L’affaire des «Disparues de Perpignan» jugée 20 ans après
Deux femmes violées, assassinées et atrocement mutilées, une autre laissée pour morte ainsi qu’une tentative de viol entre 1997 et 1998 : vingt ans après, Jacques Rançon comparaît à partir d’aujourd’hui devant les assises, dans l’affaire dite des «disparues de Perpignan».
L’heure a sonné. «Le tueur de la gare» sera face à quelque trente-cinq témoins et une dizaine d’experts pendant les trois semaines d’audiences de cette affaire. La sombre histoire avait provoqué à la fin des années 1990 une véritable psychose.
«Il faut qu’il paye pour ce qu’il a fait, à ma fille, aux autres victimes, à moi, mon mari, ma famille», déclare en larmes Conception Gonzalez, mère de la dernière victime, Marie-Hélène, 22 ans, tuée le 16 juin 1998. «Il faut que l’on vive avec, avec cette haine. La paix on ne la retrouvera jamais. Il nous a détruit la vie, il nous a pris notre enfant (…) J’ai trop mal». Et de demander : «Pourquoi il a tué ma fille ?»
Poursuivi pour homicides volontaires, tentative d’homicide, viols et tentative de viol, Rançon, 58 ans, encourt la réclusion criminelle à perpétuité assortie d’une période de sûreté de 22 ans. Cet ancien cariste-magasinier originaire de Picardie, au lourd passé judiciaire, pourrait aussi se voir infliger une période de rétention de sûreté en fin de peine, car il était en état de récidive légale, ayant déjà été condamné en 1994 pour viol aggravé.
«L’enjeu, ce n’est pas la sentence. Mon client est terrorisé parce qu’il doit parler en public. Il a beaucoup de souvenirs qui s’effacent et il craint qu’il y ait des choses qu’il ne soit pas en capacité d’expliquer», souligne Me Xavier Capelet, défenseur de Rançon.
«C’est un pervers prenant du plaisir à faire souffrir»
Moktaria Chaïb et Marie-Hélène Gonzales ont été retrouvées mortes en 1997 et 1998. Leur seul tort est d’avoir croisé le chemin de Jacques Rançon, véritable prédateur sexuel. Mokhtaria Chaïb avait 19 ans, de grands yeux noirs, des cheveux qui tombaient en boucles brunes sur ses épaules. Lorsqu’elle a été retrouvée, dans le terrain vague du boulevard Nungesser et Coli, sous le gros château d’eau de brique rouge, le corps nu était écartelé et comme écorché. Les seins découpés, les parties génitales aussi. L’horrible scénario ne s’arrête pas là puisque le 26 juin 1998, des pompiers découvrent le corps de Marie-Hélène Gonzalez, entièrement dénudé, près du péage de l’autoroute A9. Elle aussi a été horriblement mutilée, au thorax, et entre les jambes. Mais en plus, on lui a sectionné les mains et la tête.

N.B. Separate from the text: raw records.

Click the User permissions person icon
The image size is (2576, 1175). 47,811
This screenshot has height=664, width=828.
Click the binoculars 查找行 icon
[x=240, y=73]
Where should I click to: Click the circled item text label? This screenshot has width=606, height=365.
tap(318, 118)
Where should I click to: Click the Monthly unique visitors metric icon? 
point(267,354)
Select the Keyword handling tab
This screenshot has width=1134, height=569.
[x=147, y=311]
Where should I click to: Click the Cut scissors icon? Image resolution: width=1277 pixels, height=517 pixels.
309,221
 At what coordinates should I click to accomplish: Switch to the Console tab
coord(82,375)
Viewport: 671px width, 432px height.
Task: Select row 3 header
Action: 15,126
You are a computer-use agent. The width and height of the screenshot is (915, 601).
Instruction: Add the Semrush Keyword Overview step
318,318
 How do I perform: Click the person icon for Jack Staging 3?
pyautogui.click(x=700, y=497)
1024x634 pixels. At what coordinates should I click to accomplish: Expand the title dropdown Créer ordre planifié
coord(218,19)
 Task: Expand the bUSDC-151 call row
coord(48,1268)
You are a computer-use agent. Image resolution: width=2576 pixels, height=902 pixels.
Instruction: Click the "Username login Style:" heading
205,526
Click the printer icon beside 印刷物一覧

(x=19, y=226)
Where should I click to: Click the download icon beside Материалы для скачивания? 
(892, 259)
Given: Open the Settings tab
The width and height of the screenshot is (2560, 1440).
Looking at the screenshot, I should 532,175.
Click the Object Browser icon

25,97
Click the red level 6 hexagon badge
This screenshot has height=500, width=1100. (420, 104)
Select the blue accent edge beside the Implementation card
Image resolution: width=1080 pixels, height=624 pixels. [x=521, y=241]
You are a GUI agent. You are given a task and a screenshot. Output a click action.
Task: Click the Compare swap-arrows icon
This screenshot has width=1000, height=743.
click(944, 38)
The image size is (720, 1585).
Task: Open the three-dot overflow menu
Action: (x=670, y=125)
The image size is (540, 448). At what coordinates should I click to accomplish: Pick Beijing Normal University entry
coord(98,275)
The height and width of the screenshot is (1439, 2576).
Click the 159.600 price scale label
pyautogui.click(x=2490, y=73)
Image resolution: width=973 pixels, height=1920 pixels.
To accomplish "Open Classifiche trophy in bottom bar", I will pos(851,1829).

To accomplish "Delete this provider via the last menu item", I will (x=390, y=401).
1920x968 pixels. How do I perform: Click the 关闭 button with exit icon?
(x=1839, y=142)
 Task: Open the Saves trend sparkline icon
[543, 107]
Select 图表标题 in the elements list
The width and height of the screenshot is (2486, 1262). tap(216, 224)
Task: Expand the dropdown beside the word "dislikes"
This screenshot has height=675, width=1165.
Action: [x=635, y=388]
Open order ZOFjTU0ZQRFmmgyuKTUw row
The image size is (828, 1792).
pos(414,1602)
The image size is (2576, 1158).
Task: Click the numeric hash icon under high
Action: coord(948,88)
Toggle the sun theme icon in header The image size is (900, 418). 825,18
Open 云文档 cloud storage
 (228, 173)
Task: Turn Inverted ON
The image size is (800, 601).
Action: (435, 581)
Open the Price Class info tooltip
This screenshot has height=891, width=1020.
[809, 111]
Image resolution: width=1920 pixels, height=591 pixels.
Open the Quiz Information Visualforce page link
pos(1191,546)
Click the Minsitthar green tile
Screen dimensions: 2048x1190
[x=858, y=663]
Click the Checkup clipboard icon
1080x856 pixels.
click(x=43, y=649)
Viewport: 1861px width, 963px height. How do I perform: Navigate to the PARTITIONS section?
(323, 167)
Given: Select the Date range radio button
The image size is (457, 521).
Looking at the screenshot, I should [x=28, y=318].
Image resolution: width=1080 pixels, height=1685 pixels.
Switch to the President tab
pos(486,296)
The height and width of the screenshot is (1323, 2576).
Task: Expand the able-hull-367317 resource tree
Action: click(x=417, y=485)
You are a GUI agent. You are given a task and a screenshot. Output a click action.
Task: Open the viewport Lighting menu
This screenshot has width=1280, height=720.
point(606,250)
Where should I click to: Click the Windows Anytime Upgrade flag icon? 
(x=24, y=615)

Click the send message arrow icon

«C’est un pervers prenant du plaisir à faire souffrir», souligne pour sa part l’avocat des parties civiles, Étienne Nicolau. «Ce sadique aurait pu s’en tirer sans les progrès de la science».
La clé de l’énigme
Il aura fallu un changement de technique dans les analyses de l’ADN pour faire tomber le masque. Rançon a fini par avouer au bout de sa garde à vue.
Il a expliqué avoir découpé les seins et les parties sexuelles de Moktaria parce qu’il ne voulait pas laisser de traces. Un chirurgien péruvien au diplôme douteux avait été longtemps soupçonné d’avoir commis ces mutilations, avant de bénéficier d’un non-lieu et de mourir étranglé en juin 2012 à Valence (Espagne).
Le verdict du nouveau procès est attendu le 26 mars devant la cour d’assises des Pyrénées-Orientales.
Portrait d’un prédateur sexuel
Jacques Rançon a 58 ans et il est né à Hailles, petit village de Picardie. Son père meurt en 1979, il fait alors une découverte marquante. Il apprend qu’il a 15 frères et sœurs d’une première union. Dont une fille que le père touchait d’un peu trop près. Sa première tentative de viol remonte à ses 26 ans. Il coince une fille du village dans un bois avec un ami. Il se précipite sur elle et tente de la déshabiller. Mais celle-ci ne se laisse pas faire, alors il commence à l’étrangler. Elle parvient à s’enfuir… Cette scène, Rançon la reproduira presque à l’infini, comme si ce viol raté avait été pour lui le comble de l’excitation.